PERMINTAAN TUGAS 1>
Tulis ulang persis baris-baris catatan, mulai dari baris pertama catatan dan berakhir di baris yang memuat "Yugoslavia (336, 248)", kedua ujungnya ikut disalin.

KUTIPAN TEKS>
━━━━━━━━━━━━━━━━

Guo memainkan peran penting dalam merancang struktur dan operasional awal perusahaan AI tersebut. Meski akhirnya memutuskan hengkang pada 2018 karena perbedaan visi, ia tetap mempertahankan sekitar 5 persen saham perusahaan. Nilai saham tersebut kini mencapai US$1,3 miliar dan menjadi sumber utama kekayaannya.
Membangun Passes: Platform untuk Kreator di Era Web3
Setelah keluar dari Scale AI, Lucy Guo mendirikan Passes pada 2022, platform sosial yang memungkinkan kreator memperoleh penghasilan langsung dari penggemarnya. Dirancang sebagai alternatif yang lebih ramah keluarga dibanding OnlyFans atau Patreon, Passes menawarkan fitur seperti konten eksklusif, live streaming, dan panggilan personal.
Keunggulan Passes terletak pada pendekatan “Web2.5” yang menggabungkan kemudahan Web2 dengan teknologi Web3 seperti NFT. Pengguna dapat mendaftar dengan email dan membayar menggunakan kartu kredit, sementara NFT dicetak otomatis ke dompet digital yang disediakan platform.
Fokus utama Passes bukan pada desentralisasi, melainkan pada manfaat praktis seperti kepemilikan atas hubungan penggemar, akses data, dan potensi royalti. Pendekatan ini menyederhanakan teknologi blockchain tanpa mengorbankan nilai bagi kreator.
Hanya dalam seminggu, Passes berhasil mengamankan pendanaan awal sebesar US$9 juta. Selanjutnya, Guo berencana memadukan AI untuk membantu kreator mengelola waktu dan memonetisasi kemiripan mereka secara efisien.
Backend Capital: Visi Investasi Teknologi Masa Depan, Termasuk di Proyek Crypto
Di luar perannya sebagai pendiri startup, Lucy Guo mendirikan Backend Capital pada 2019, perusahaan modal ventura yang sebelumnya bernama Backend Ventures. Berbekal mentalitas “founder-for-founder”, Guo memanfaatkan pengalamannya untuk mendukung pendiri startup, khususnya di bidang perangkat lunak dan infrastruktur teknologi.
Backend Capital telah mengelola dana hingga US$200 juta dan fokus berinvestasi di sektor strategis seperti AI, fintech, big data, dan keamanan siber. Perusahaan ini tidak hanya menyediakan modal, tetapi juga panduan strategis bagi para pendiri teknologi.
Beberapa portofolio Backend Capital meliputi Ramp yang kini bernilai US$13 miliar, serta perusahaan lain seperti Secureframe, NetCore, AppLayer dan masih banyak lainnya. Portofolionya menunjukkan orientasi kuat pada solusi teknologi masa depan.

━━━━━━━━━━━━━━━━

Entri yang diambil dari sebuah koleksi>
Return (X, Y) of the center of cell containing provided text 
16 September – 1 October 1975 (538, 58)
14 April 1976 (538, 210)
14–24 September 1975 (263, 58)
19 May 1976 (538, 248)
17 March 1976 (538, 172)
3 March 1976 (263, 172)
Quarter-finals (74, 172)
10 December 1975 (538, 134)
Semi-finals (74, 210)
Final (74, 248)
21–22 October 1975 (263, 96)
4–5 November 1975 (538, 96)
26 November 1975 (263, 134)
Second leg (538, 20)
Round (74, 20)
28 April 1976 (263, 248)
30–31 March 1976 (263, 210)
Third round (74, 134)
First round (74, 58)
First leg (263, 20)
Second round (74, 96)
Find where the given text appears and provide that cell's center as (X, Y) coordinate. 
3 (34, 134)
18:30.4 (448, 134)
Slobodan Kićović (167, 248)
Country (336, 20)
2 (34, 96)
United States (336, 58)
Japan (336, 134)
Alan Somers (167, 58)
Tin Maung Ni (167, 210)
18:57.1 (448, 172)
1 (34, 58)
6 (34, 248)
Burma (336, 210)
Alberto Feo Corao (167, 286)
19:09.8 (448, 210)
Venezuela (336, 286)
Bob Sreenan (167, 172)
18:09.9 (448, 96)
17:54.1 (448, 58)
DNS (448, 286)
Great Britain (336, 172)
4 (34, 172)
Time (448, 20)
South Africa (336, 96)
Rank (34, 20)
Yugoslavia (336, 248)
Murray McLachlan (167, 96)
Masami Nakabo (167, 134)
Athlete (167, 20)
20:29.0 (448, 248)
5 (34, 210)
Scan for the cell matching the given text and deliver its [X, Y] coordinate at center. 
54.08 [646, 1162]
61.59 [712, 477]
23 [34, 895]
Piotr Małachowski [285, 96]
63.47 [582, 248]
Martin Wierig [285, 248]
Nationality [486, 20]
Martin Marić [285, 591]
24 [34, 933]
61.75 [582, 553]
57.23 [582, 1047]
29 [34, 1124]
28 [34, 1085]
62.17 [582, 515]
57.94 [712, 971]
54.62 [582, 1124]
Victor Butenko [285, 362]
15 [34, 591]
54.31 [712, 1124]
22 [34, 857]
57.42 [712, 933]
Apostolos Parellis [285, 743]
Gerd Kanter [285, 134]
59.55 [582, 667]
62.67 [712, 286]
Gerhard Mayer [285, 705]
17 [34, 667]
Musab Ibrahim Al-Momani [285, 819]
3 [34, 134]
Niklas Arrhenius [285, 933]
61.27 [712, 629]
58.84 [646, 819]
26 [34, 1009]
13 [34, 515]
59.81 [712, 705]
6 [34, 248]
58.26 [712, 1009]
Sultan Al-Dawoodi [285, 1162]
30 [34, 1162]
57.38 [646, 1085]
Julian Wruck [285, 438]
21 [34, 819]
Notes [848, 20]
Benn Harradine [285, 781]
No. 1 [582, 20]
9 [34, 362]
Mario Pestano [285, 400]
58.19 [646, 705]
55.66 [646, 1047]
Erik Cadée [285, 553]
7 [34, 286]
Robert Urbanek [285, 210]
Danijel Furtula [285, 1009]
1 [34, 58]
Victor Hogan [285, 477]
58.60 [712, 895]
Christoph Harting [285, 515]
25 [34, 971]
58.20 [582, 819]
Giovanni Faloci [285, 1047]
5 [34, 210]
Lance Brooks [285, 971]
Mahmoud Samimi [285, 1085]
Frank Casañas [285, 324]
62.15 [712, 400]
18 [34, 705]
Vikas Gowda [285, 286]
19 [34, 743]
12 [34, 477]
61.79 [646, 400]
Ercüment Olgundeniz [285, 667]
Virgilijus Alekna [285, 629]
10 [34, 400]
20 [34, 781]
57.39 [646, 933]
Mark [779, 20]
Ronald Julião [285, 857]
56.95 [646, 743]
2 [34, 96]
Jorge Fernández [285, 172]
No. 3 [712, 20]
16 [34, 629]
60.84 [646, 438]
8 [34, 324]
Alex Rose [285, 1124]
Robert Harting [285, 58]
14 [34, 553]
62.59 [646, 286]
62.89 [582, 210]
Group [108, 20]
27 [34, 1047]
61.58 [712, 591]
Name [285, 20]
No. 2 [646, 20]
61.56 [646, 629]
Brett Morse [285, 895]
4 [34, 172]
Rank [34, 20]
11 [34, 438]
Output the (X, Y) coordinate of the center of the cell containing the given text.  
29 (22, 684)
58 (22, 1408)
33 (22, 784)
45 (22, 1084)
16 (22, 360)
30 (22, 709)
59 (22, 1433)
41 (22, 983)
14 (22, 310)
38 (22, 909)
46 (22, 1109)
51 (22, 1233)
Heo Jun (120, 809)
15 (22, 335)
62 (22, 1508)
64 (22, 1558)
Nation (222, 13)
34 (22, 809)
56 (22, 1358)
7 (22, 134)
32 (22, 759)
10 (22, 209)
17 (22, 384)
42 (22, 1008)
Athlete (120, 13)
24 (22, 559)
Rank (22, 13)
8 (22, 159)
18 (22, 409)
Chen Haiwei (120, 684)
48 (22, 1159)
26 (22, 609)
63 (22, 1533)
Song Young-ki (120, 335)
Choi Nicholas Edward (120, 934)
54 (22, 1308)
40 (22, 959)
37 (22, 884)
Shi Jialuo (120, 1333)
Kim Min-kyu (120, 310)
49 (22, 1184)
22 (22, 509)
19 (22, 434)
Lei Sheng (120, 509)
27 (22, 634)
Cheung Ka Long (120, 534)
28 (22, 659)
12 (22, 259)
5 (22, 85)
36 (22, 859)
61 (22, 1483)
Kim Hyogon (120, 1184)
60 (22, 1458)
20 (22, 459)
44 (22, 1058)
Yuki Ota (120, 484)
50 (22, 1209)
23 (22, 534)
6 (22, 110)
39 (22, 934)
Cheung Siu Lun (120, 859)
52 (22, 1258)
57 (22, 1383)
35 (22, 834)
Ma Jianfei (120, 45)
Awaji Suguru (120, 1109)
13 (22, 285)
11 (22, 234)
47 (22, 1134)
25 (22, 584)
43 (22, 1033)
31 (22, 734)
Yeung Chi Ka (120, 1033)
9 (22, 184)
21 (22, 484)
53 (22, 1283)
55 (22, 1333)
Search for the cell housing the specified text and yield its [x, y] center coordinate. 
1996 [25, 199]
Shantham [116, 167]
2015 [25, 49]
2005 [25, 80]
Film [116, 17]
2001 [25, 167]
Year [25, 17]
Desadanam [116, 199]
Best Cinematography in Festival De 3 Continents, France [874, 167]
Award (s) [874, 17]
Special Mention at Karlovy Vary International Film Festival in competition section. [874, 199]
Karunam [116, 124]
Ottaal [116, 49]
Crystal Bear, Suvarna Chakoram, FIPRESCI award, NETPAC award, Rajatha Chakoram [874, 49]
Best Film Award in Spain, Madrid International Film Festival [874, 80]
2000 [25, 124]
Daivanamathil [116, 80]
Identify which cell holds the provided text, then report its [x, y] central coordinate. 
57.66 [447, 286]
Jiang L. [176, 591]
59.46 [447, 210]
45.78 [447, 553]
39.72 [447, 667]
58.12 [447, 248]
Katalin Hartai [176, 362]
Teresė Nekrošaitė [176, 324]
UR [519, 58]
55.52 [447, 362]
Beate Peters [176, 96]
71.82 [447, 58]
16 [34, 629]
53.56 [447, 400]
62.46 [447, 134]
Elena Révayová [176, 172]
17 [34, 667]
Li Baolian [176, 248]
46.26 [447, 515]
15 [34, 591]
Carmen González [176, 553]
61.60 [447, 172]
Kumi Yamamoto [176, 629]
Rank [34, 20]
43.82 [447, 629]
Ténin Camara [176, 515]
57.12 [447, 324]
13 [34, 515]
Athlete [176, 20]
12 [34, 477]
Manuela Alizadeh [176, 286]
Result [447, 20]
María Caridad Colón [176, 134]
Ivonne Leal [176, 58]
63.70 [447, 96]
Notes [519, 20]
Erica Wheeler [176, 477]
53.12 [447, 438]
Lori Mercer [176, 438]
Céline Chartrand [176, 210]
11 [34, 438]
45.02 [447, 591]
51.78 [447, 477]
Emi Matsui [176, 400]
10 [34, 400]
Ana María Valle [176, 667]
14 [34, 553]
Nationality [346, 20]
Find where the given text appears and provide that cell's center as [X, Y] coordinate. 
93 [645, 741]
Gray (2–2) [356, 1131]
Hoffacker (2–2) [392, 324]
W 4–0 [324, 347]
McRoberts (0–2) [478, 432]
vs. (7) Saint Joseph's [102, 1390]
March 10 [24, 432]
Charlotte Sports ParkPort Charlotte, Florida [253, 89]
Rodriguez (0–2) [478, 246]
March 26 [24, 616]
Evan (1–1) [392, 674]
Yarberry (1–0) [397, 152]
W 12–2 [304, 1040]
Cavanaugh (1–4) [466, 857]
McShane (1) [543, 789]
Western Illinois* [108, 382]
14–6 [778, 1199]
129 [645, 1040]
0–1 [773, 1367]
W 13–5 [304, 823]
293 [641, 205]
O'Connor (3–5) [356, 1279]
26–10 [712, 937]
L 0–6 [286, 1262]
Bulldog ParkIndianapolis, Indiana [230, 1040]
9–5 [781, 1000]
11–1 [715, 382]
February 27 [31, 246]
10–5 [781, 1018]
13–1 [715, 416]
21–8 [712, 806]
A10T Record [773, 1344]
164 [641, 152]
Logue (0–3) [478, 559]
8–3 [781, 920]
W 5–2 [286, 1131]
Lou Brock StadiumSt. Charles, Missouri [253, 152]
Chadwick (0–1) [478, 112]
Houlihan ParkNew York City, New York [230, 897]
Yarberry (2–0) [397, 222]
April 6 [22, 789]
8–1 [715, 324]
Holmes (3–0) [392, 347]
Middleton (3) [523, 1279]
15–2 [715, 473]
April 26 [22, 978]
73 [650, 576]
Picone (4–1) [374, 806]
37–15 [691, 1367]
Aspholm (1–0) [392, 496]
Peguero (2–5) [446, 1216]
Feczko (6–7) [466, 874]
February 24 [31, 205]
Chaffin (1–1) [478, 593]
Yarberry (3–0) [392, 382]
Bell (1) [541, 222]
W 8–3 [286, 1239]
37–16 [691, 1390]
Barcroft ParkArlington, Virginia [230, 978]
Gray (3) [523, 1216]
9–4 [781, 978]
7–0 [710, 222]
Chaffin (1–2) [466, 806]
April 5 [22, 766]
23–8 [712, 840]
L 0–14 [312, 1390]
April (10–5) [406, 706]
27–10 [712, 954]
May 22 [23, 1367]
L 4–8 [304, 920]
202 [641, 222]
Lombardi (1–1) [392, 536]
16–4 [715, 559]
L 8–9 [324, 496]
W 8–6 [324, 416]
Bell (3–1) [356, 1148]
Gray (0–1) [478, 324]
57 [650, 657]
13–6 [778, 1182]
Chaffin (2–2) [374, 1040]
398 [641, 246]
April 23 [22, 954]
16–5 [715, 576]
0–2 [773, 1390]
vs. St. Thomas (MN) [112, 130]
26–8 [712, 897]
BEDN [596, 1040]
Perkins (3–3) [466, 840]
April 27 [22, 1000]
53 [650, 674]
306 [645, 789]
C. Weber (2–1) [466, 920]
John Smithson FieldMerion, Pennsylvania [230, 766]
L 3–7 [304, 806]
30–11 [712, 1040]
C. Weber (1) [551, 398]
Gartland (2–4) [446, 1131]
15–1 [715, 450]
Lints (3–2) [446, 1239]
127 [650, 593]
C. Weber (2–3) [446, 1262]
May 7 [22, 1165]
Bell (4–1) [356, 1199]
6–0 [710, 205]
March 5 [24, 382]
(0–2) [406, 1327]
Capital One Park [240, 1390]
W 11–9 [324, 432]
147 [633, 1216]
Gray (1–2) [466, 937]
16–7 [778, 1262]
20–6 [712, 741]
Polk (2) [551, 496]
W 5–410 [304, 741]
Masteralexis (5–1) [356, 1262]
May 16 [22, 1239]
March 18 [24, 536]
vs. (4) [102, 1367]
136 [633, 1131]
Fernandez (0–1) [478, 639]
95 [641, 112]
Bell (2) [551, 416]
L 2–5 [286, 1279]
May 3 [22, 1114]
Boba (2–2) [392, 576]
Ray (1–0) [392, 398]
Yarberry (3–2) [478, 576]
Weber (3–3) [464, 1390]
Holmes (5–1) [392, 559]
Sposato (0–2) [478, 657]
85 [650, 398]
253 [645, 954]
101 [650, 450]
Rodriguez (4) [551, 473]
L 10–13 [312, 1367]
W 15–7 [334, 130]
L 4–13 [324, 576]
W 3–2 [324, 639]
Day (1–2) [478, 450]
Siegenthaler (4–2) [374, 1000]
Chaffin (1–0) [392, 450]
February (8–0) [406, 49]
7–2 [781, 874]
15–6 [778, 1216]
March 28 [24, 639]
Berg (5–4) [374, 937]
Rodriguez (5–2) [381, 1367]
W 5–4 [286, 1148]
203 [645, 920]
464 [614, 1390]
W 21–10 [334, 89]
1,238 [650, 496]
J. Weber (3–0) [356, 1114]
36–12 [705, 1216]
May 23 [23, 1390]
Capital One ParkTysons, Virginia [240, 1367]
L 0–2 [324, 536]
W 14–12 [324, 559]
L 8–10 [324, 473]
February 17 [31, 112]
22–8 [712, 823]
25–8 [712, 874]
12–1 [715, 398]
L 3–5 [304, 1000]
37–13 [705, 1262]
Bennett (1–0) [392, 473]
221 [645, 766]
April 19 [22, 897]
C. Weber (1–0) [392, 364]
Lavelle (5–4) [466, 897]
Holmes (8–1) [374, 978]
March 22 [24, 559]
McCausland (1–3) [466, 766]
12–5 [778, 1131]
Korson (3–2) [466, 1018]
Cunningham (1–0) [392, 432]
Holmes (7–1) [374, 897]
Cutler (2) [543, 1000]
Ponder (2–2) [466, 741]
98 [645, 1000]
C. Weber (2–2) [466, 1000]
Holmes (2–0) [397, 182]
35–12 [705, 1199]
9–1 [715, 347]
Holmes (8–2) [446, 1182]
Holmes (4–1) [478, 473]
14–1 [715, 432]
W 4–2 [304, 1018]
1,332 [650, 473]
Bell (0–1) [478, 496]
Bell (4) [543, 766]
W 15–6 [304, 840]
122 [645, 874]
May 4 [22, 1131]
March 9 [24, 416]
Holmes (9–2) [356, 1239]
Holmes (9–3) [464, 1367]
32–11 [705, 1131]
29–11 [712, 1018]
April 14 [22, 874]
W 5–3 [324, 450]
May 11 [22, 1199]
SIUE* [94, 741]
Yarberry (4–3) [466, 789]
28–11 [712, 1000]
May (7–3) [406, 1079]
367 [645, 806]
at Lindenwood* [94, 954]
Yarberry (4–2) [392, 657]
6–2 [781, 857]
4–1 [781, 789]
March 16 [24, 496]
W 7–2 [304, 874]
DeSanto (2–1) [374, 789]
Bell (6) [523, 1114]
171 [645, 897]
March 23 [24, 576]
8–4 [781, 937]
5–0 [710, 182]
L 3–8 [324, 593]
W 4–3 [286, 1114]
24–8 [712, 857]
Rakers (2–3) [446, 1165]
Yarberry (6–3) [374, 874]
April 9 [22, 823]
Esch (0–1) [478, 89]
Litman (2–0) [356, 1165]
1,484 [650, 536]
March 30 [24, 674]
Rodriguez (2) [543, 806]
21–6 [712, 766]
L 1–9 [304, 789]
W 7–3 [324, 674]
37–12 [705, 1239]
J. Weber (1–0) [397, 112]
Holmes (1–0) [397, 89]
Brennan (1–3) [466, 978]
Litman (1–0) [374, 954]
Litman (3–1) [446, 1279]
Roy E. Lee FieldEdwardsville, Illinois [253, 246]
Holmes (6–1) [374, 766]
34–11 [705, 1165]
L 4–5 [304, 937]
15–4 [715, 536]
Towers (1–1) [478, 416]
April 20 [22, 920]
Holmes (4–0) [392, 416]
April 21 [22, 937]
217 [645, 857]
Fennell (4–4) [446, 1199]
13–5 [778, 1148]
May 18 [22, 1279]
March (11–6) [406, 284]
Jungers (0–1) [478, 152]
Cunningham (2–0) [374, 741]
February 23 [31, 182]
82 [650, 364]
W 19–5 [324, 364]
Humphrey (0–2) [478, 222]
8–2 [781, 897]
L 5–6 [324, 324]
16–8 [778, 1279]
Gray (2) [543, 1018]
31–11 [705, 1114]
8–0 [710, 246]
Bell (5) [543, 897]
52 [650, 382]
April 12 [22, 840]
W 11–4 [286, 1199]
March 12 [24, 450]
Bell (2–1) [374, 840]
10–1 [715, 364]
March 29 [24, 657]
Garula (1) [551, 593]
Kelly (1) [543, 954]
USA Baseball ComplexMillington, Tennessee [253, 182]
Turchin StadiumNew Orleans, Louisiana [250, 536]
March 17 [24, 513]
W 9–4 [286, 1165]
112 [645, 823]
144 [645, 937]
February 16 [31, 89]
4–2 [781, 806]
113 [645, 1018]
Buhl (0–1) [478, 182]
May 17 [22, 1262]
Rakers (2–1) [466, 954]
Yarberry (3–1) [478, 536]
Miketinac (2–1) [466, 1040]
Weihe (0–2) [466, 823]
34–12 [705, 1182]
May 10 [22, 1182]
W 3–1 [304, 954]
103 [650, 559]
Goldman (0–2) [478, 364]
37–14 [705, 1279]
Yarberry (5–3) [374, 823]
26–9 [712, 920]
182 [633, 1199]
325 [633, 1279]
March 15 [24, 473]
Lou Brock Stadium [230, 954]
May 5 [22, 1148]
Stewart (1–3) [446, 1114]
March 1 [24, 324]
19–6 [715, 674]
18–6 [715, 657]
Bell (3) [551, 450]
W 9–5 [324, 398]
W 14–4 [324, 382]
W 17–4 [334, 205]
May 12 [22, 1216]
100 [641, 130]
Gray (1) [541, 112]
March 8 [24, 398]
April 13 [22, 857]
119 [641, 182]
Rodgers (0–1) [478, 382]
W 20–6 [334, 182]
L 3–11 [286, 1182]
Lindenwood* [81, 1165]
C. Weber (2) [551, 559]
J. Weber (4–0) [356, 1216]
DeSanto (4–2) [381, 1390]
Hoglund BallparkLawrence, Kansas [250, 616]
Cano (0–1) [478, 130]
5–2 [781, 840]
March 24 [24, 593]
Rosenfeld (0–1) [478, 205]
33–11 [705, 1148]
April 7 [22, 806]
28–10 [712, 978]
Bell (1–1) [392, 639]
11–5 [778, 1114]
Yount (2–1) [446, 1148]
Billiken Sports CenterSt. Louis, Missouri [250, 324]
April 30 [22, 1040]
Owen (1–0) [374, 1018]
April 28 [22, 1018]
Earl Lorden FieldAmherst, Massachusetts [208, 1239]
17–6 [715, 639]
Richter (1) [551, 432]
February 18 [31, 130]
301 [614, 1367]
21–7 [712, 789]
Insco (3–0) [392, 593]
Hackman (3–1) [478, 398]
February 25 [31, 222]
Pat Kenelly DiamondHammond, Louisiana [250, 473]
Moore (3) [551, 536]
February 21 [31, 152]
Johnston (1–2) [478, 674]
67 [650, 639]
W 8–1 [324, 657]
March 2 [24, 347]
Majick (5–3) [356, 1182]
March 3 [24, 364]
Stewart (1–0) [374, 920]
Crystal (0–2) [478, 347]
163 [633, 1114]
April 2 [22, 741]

━━━━━━━━━━━━━━━━

PERMINTAAN TUGAS 2>
Sebutkan semua perusahaan portofolio Backend Capital yang disebut namanya dalam teks tentang Lucy Guo.

JAWABAN BENAR 1>
Return (X, Y) of the center of cell containing provided text 
16 September – 1 October 1975 (538, 58)
14 April 1976 (538, 210)
14–24 September 1975 (263, 58)
19 May 1976 (538, 248)
17 March 1976 (538, 172)
3 March 1976 (263, 172)
Quarter-finals (74, 172)
10 December 1975 (538, 134)
Semi-finals (74, 210)
Final (74, 248)
21–22 October 1975 (263, 96)
4–5 November 1975 (538, 96)
26 November 1975 (263, 134)
Second leg (538, 20)
Round (74, 20)
28 April 1976 (263, 248)
30–31 March 1976 (263, 210)
Third round (74, 134)
First round (74, 58)
First leg (263, 20)
Second round (74, 96)
Find where the given text appears and provide that cell's center as (X, Y) coordinate. 
3 (34, 134)
18:30.4 (448, 134)
Slobodan Kićović (167, 248)
Country (336, 20)
2 (34, 96)
United States (336, 58)
Japan (336, 134)
Alan Somers (167, 58)
Tin Maung Ni (167, 210)
18:57.1 (448, 172)
1 (34, 58)
6 (34, 248)
Burma (336, 210)
Alberto Feo Corao (167, 286)
19:09.8 (448, 210)
Venezuela (336, 286)
Bob Sreenan (167, 172)
18:09.9 (448, 96)
17:54.1 (448, 58)
DNS (448, 286)
Great Britain (336, 172)
4 (34, 172)
Time (448, 20)
South Africa (336, 96)
Rank (34, 20)
Yugoslavia (336, 248)

JAWABAN BENAR 2>
Ramp, Secureframe, NetCore, AppLayer